Renato Dulbecco est le fils d'une mère calabraise et d'un père originaire de Ligurie. Il fait ses études à l'Université de Turin. À l'âge de 22 ans, il obtient son diplôme d'anatomopathologiste sous la direction de Giuseppe Levi. Il fera à cette époque la connaissance de Salvador Luria et de Rita Levi-Montalcini qui joueront un grand rôle plus tard dans sa vie lors de son émigration aux États-Unis. En 1940, il doit retourner dans l'armée avec l'entrée en guerre de l'Italie et combat sur le front français puis russe, où il est blessé. Durant la chute du fascisme, il s'engage dans la résistance contre les allemands.

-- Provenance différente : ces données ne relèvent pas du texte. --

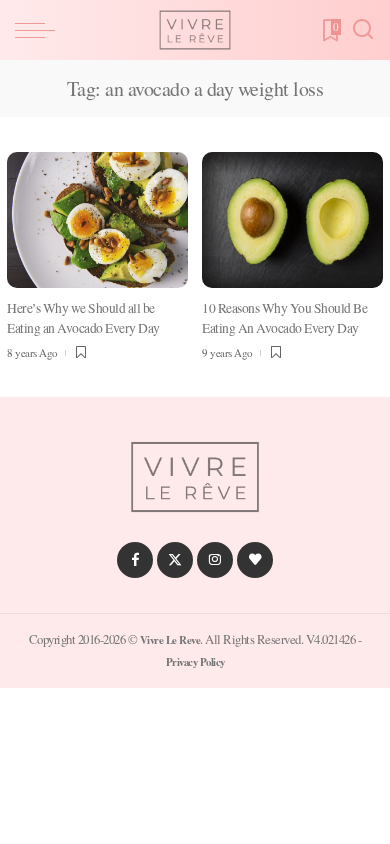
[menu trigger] (40, 30)
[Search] (363, 30)
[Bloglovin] (255, 560)
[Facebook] (135, 560)
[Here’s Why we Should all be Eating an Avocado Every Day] (97, 220)
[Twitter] (175, 560)
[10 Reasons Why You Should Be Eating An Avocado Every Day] (292, 220)
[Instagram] (215, 560)
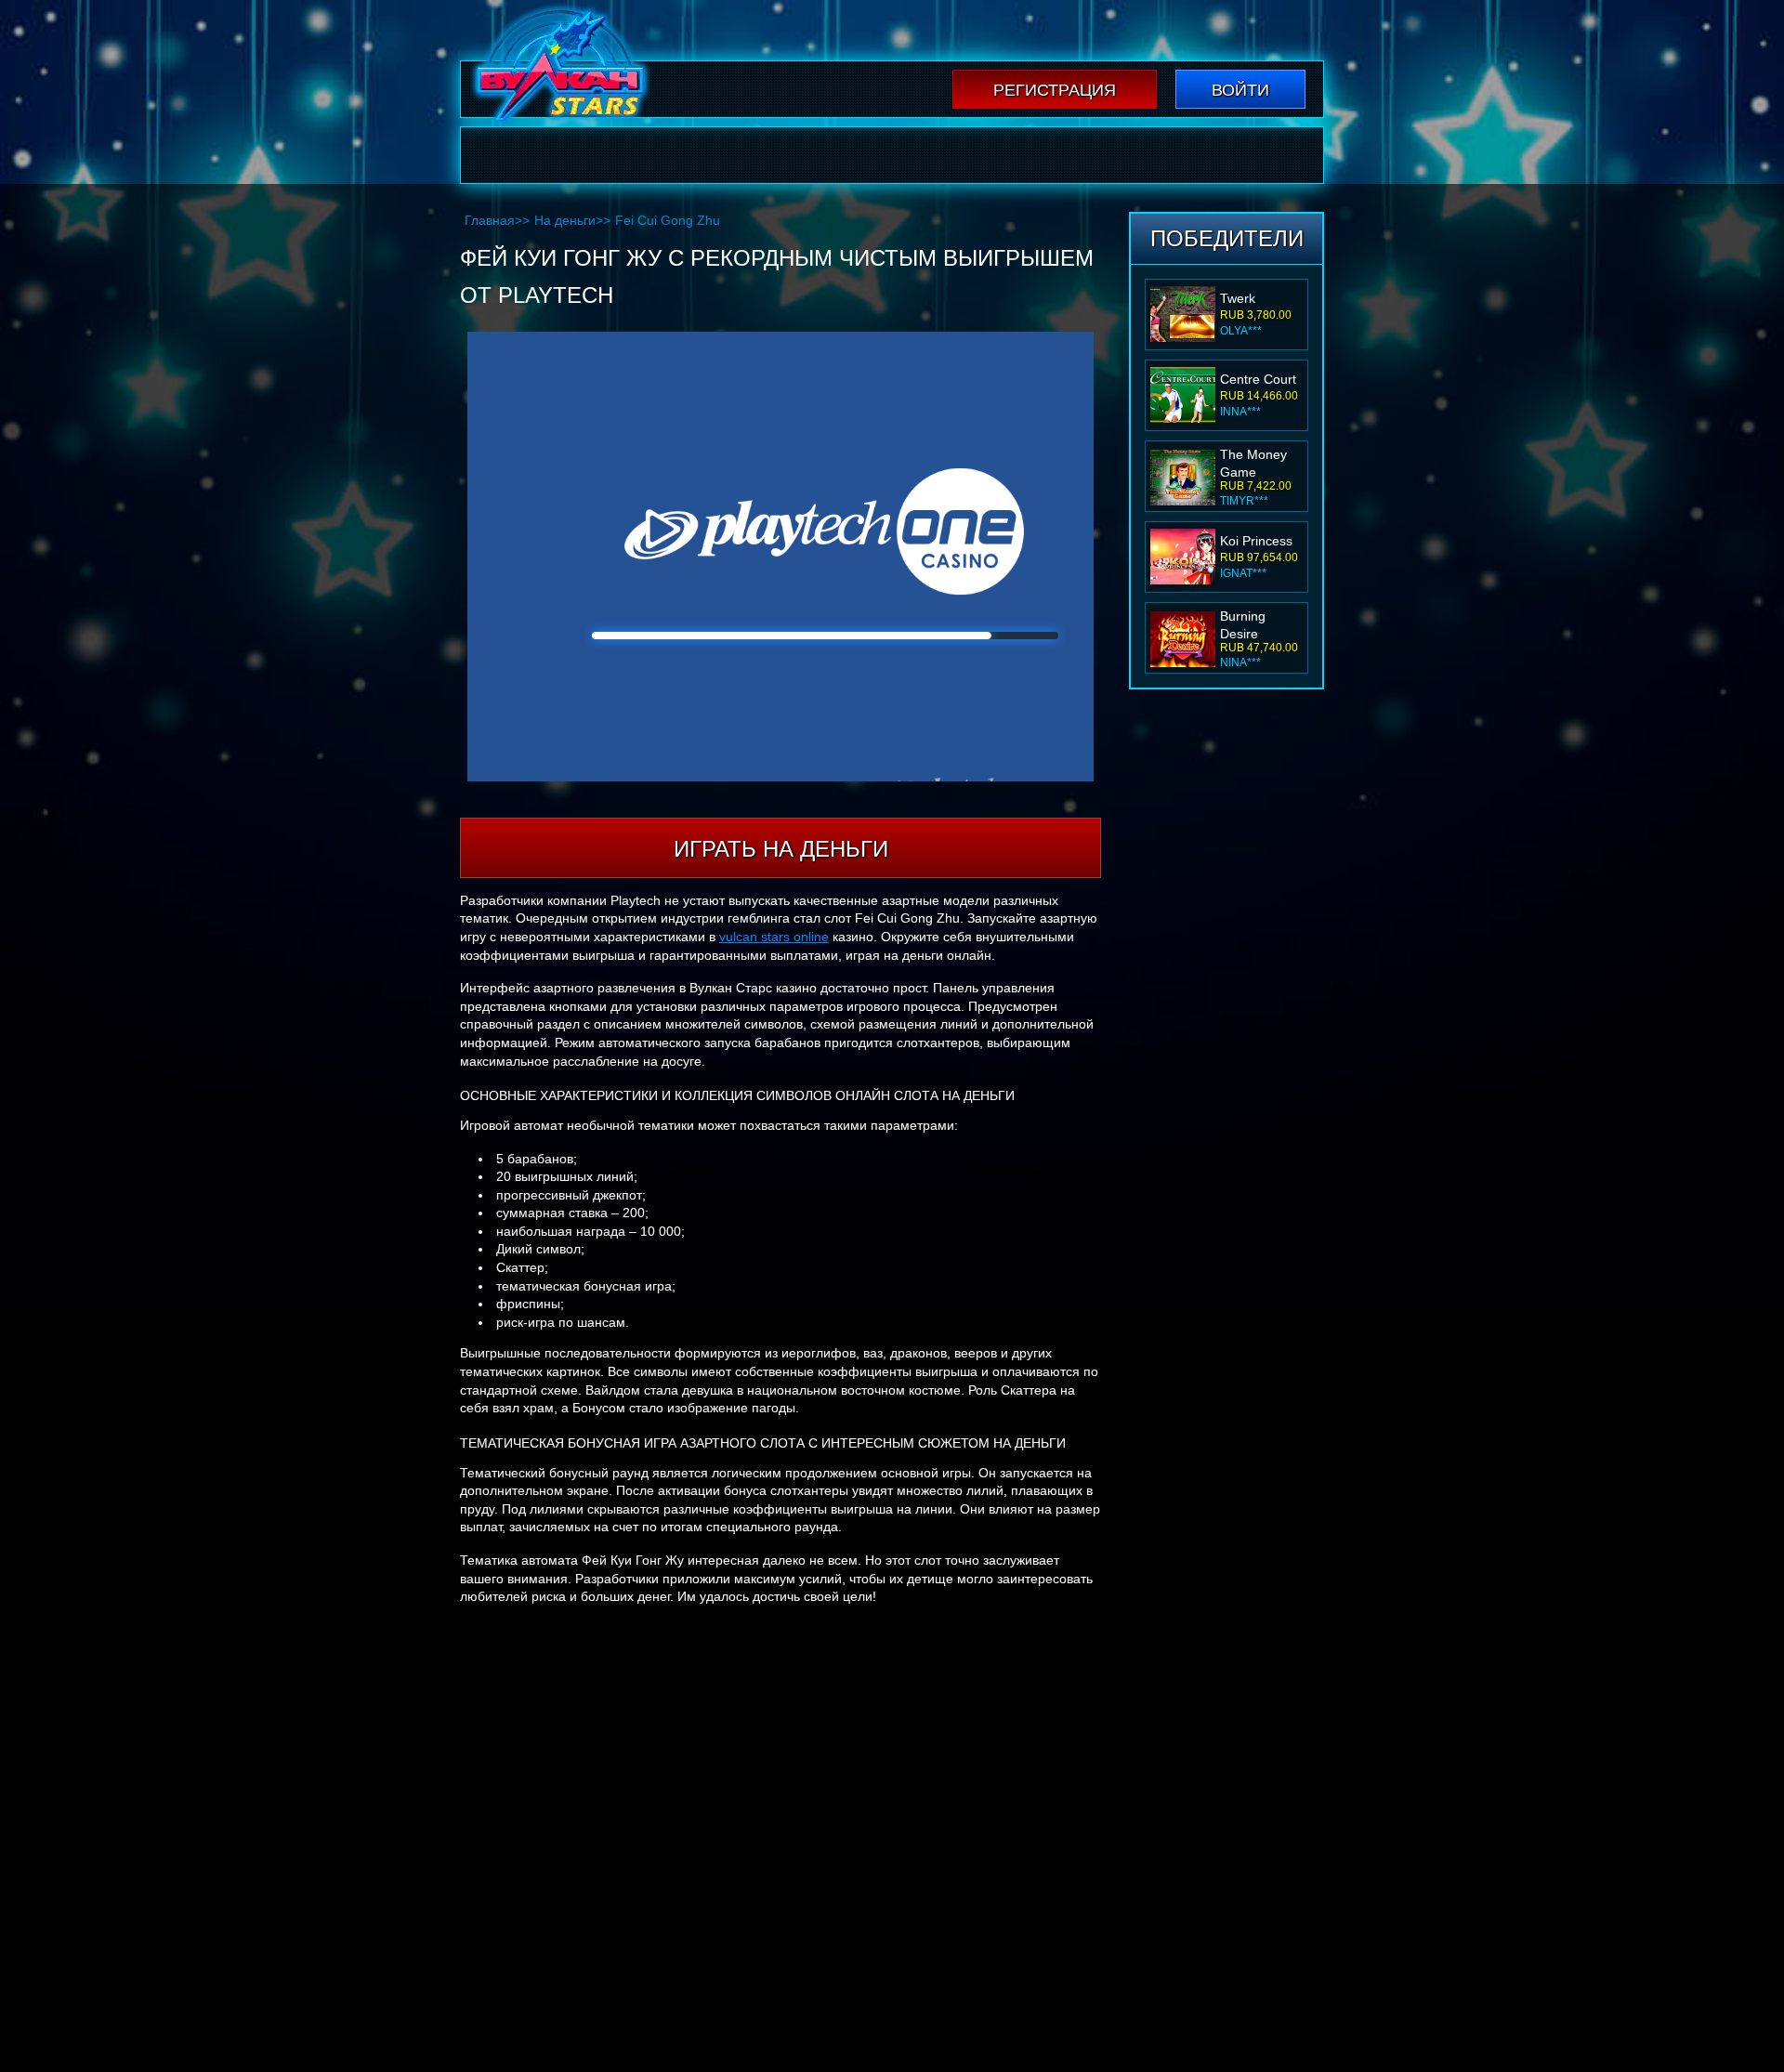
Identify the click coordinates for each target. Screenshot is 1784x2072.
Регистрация (1054, 90)
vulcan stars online (774, 936)
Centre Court (1258, 379)
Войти (1240, 90)
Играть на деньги (781, 848)
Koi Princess (1256, 540)
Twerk (1237, 298)
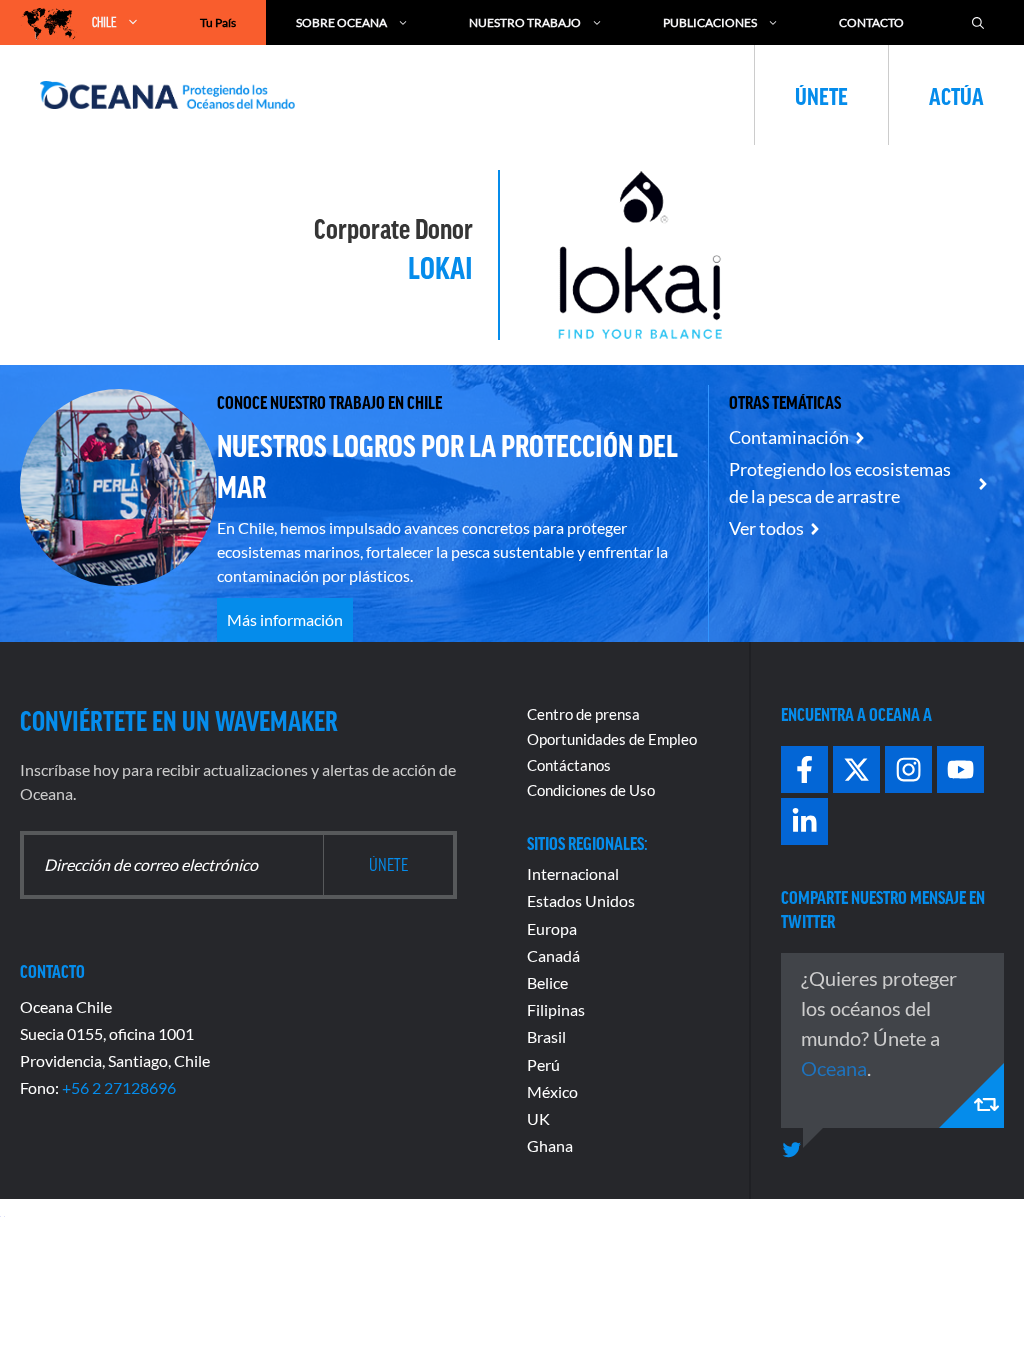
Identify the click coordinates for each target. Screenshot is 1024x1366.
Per (539, 1064)
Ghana (550, 1145)
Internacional (573, 873)
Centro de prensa (583, 714)
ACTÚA (956, 95)
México (552, 1091)
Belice (547, 982)
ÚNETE (821, 95)
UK (538, 1118)
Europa (552, 928)
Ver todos (766, 528)
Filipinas (556, 1009)
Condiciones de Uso (591, 790)
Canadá (553, 955)
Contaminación (789, 437)
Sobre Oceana (341, 22)
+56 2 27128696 (119, 1087)
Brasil (546, 1036)
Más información (285, 619)
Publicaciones (710, 22)
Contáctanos (569, 765)
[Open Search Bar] (978, 22)
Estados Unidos (581, 900)
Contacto (871, 22)
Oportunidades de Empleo (612, 739)
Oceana (834, 1068)
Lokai (440, 266)
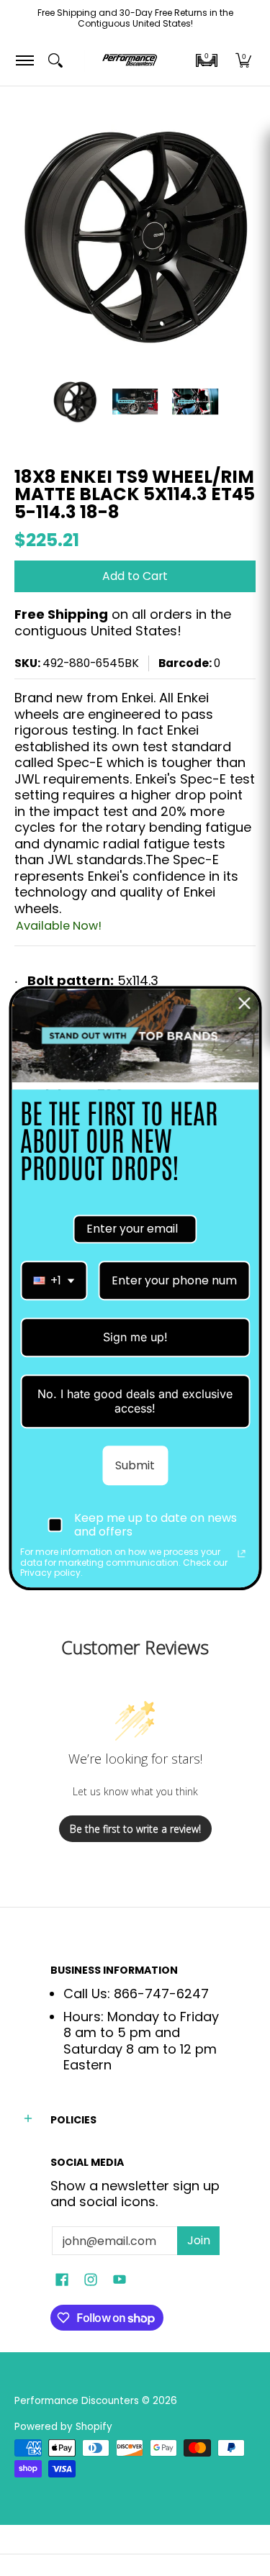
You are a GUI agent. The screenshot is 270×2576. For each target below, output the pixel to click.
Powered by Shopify (63, 2427)
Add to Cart (135, 576)
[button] (206, 60)
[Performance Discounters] (129, 60)
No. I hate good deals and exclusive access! (135, 1401)
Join (198, 2240)
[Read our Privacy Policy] (241, 1554)
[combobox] (53, 1280)
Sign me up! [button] (135, 1337)
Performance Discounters (76, 2401)
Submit (135, 1465)
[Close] (244, 1003)
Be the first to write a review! (135, 1829)
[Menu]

Après la guerre, Dulbecco finit son travail dans le laboratoire de Levi, puis il partira avec Rita Levi-Montalcini aux États-Unis à Bloomington dans l'Indiana pour travailler avec Salvador Luria sur les bacteriophages. En 1949, il entre au Caltech dans le groupe de Max Delbrück où il commencera ses recherches sur les oncovirus. À la fin des années 1950, il recrute comme étudiant Howard Temin, avec qui, en plus de David Baltimore, il va partager son Prix Nobel de physiologie ou de médecine en 1975 pour leurs « découvertes concernant l'interaction entre les virus oncogéniques et le matériel génétique des cellules ». En réalité, Temin et Baltimore font la découverte simultanée et indépendante de l'enzyme transcriptase inverse, sans que Dulbecco soit directement impliqué dans les recherches, mais il leur avait enseigné les méthodes technologiques pour la culture des virus et la purification de l'enzyme. En 1964, il reçoit le Prix Lasker.
En 1962, il intègre le Salk Institute et en 1972 The Imperial Cancer Research Fund (actuellement connu sous le nom de London Research Institute). En 1986, Dulbecco est l'un des promoteurs du Human Genome Project
En 1993, il retourne en Italie où il est devenu le président de l' Institut de technologies biomédicales au CNR de Milan tout en conservant son poste émérite au Salk Institute.